Simple Explanation: COPY INTO is Snowflake's bulk loading command — it reads files from a stage (ADLS, S3, internal) and loads them into a table. It is MUCH faster than INSERT for large volumes because it runs in parallel across the warehouse.
Why do we need it? INSERT processes rows one by one — fine for 100 rows, terrible for 100 million rows. COPY INTO parallelizes across the warehouse and processes files in parallel batches.
Real-world analogy: INSERT = one person typing data manually. COPY INTO = 100 workers simultaneously moving pallets from a loading dock into the warehouse.
sql
-- Basic COPY INTO from external stage (Azure ADLS)
COPY INTO raw_bookings
FROM @azure_booking_stage/2026/03/25/ -- Read from this ADLS path
FILE_FORMAT = (
TYPE = 'PARQUET' -- File type
)
ON_ERROR = 'CONTINUE'; -- Skip bad files, continue loading
-- Options: ABORT_STATEMENT (default), CONTINUE, SKIP_FILE
-- COPY INTO with transformation (load + clean in one step)

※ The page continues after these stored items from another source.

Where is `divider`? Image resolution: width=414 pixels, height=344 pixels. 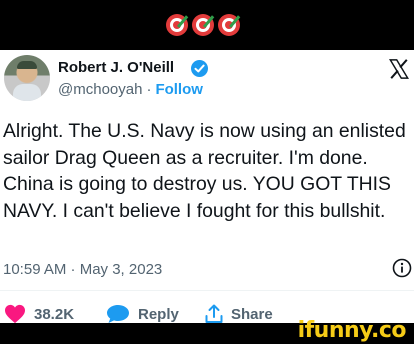
divider is located at coordinates (207, 290).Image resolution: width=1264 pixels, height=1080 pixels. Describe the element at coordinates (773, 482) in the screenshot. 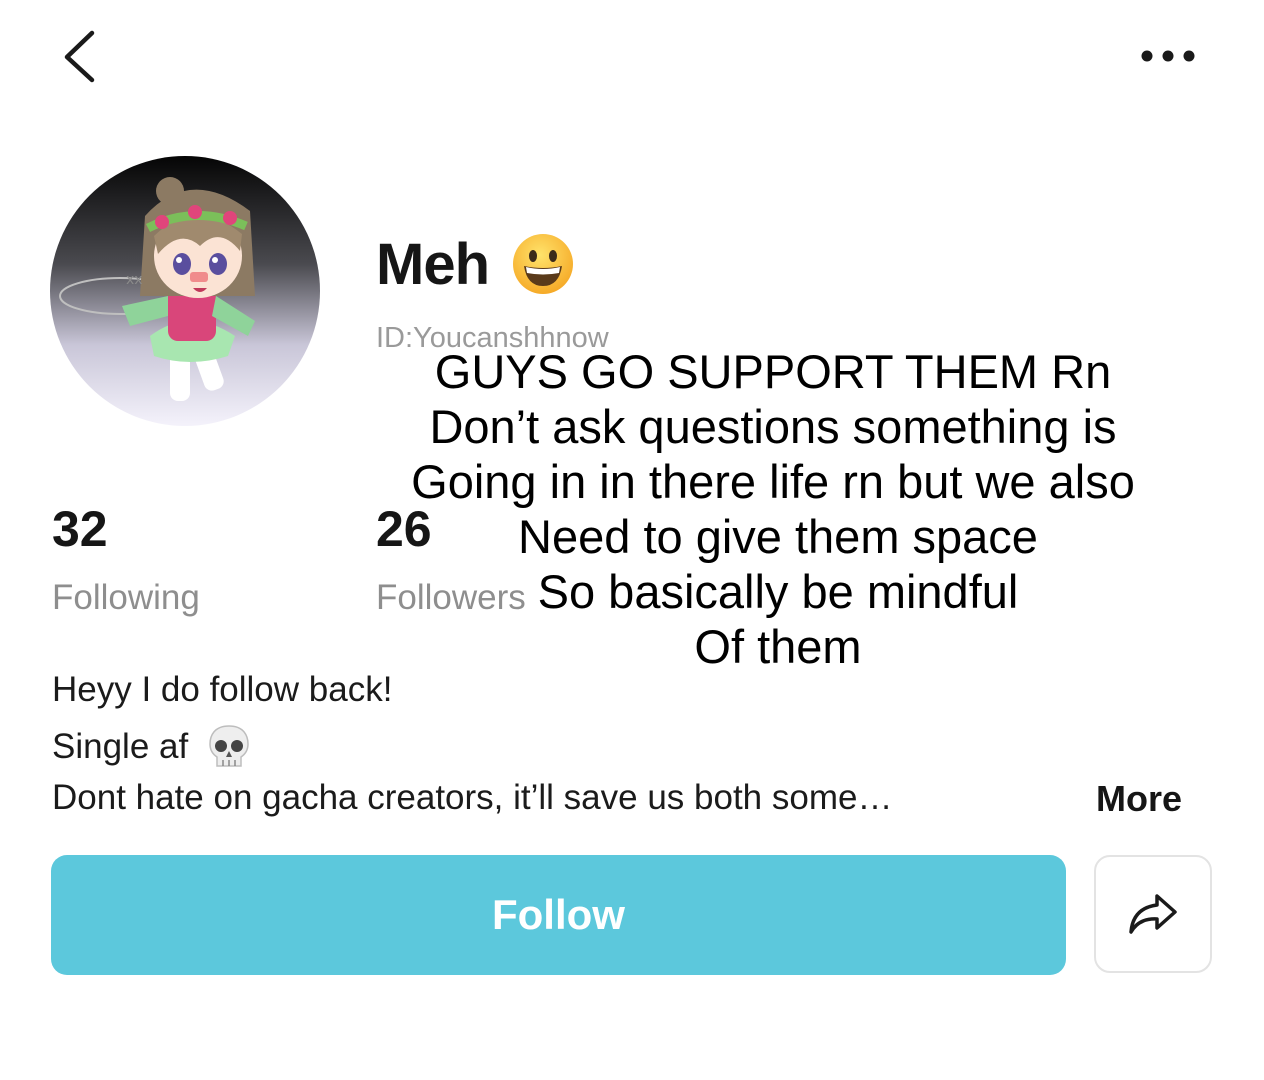

I see `caption-line: Going in in there life rn but we also` at that location.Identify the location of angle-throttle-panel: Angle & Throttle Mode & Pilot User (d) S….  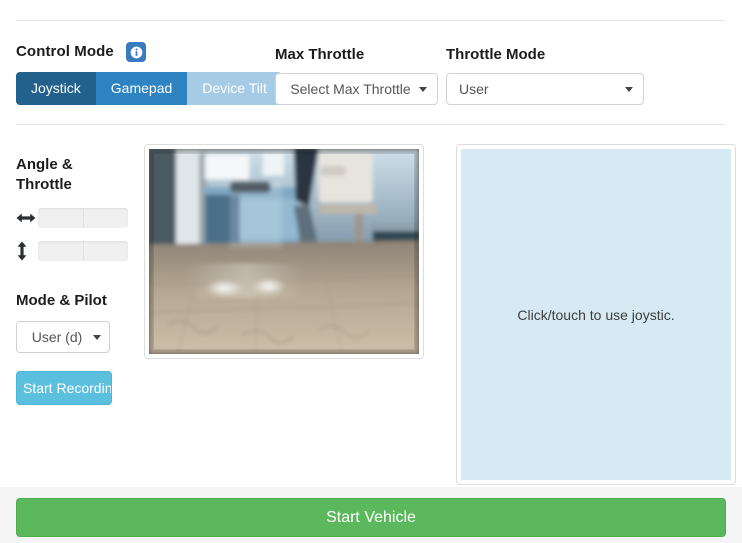
(72, 280).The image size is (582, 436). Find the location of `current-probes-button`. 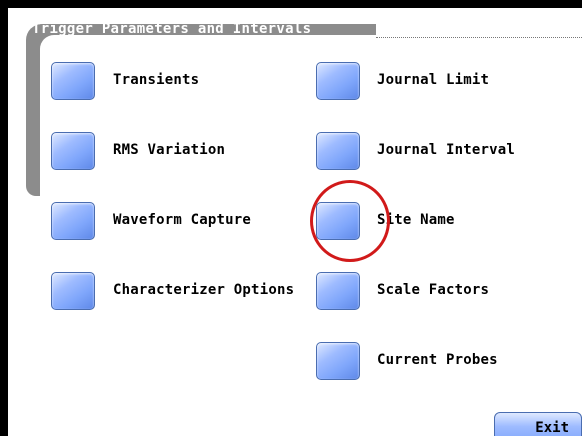

current-probes-button is located at coordinates (338, 361). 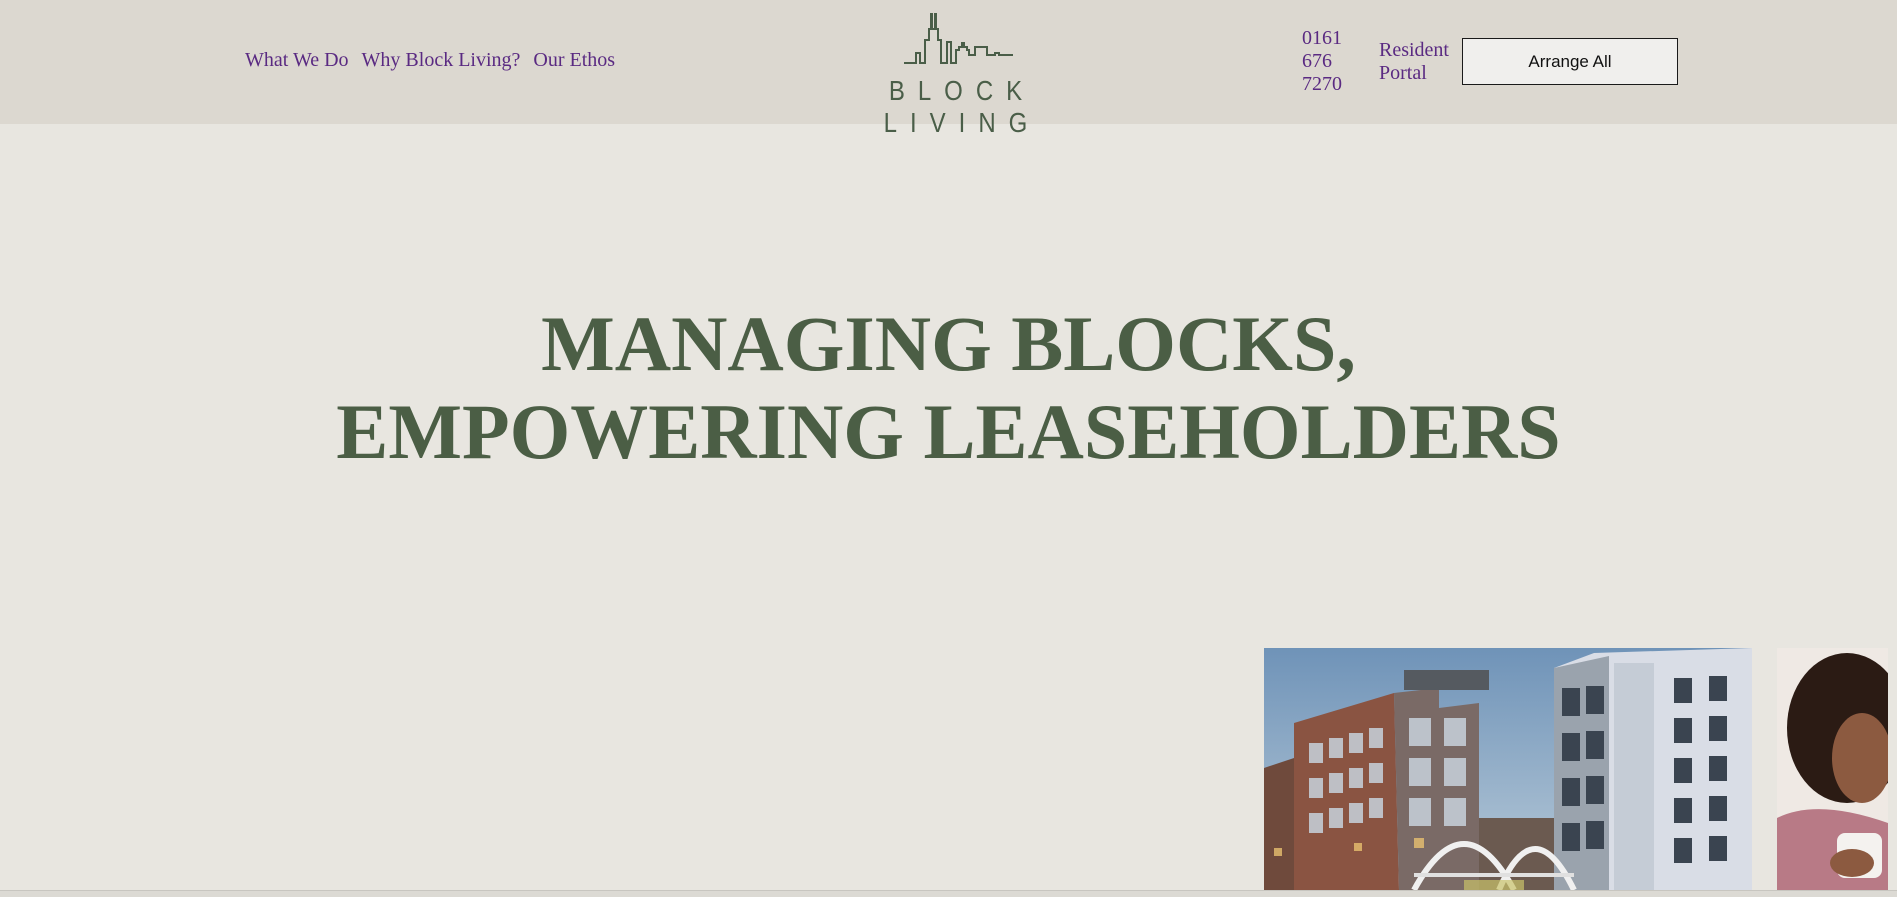 What do you see at coordinates (1570, 62) in the screenshot?
I see `arrange-all-button: Arrange All` at bounding box center [1570, 62].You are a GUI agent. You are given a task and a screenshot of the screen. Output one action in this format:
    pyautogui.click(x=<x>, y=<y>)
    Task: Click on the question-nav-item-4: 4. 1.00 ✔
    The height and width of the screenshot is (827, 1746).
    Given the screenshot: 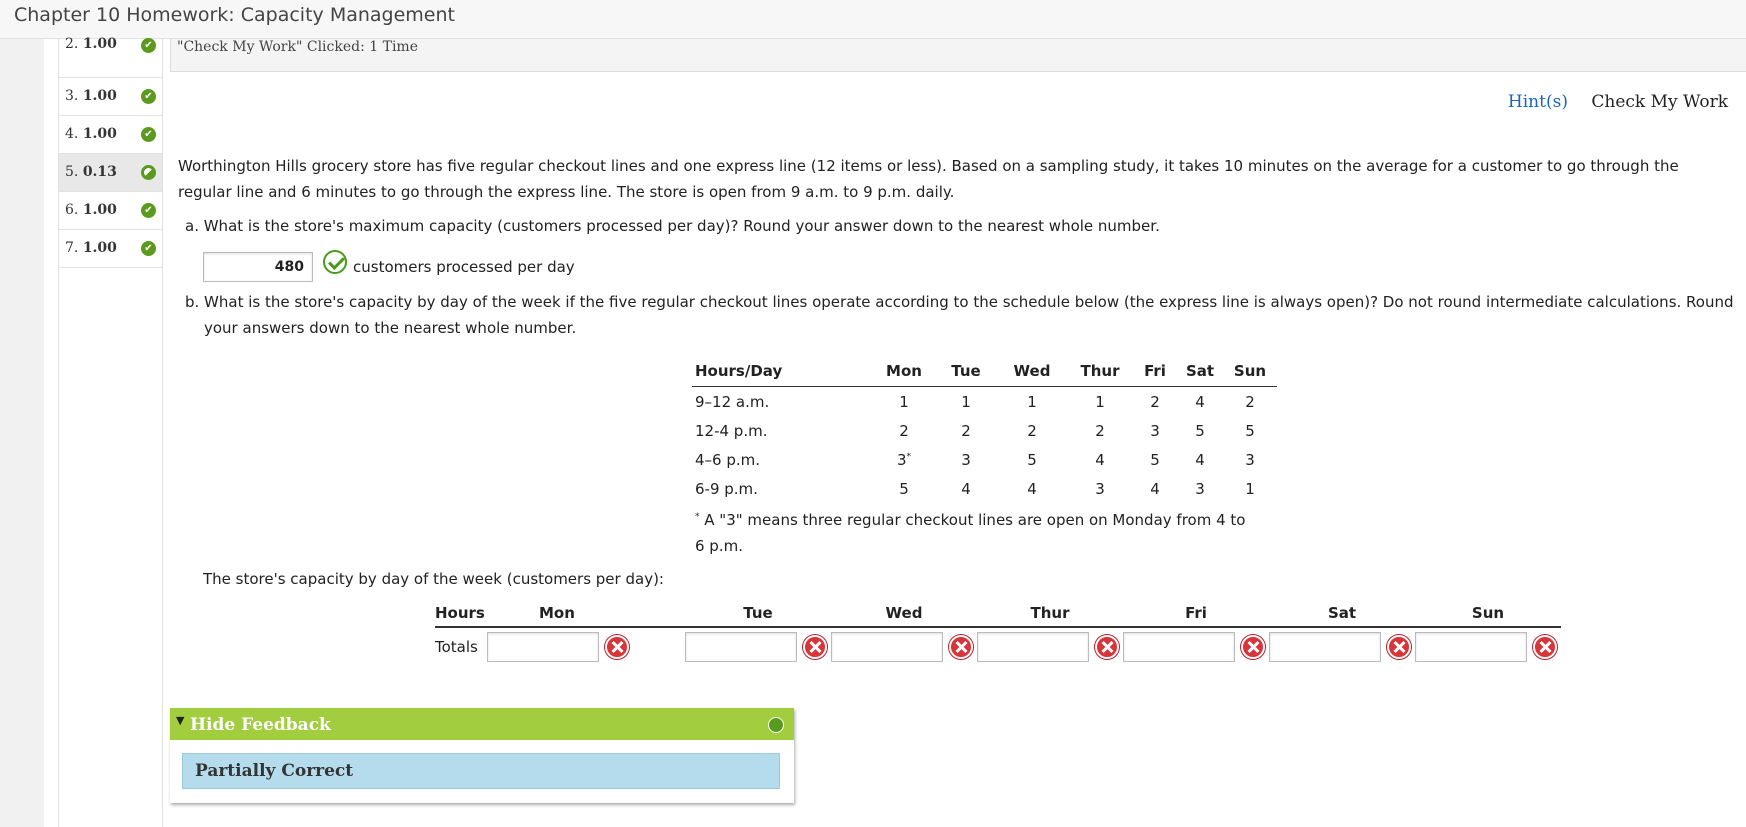 What is the action you would take?
    pyautogui.click(x=110, y=135)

COPY INTO silver_bookings (booking_id, booking_date, amount, airline_code)
FROM (
SELECT
$1:booking_id::VARCHAR, -- Cast from VARIANT
$1:booking_date::DATE,
$1:fare.amount::NUMBER(10,2),
UPPER($1:airline_code::VARCHAR) -- Transform during load
FROM @azure_booking_stage/bookings.json
)
FILE_FORMAT = (TYPE = 'JSON');
-- COPY INTO with error handling — see what failed
COPY INTO raw_bookings FROM @stage/
ON_ERROR = 'CONTINUE';
-- After loading, check what errors occurred:
SE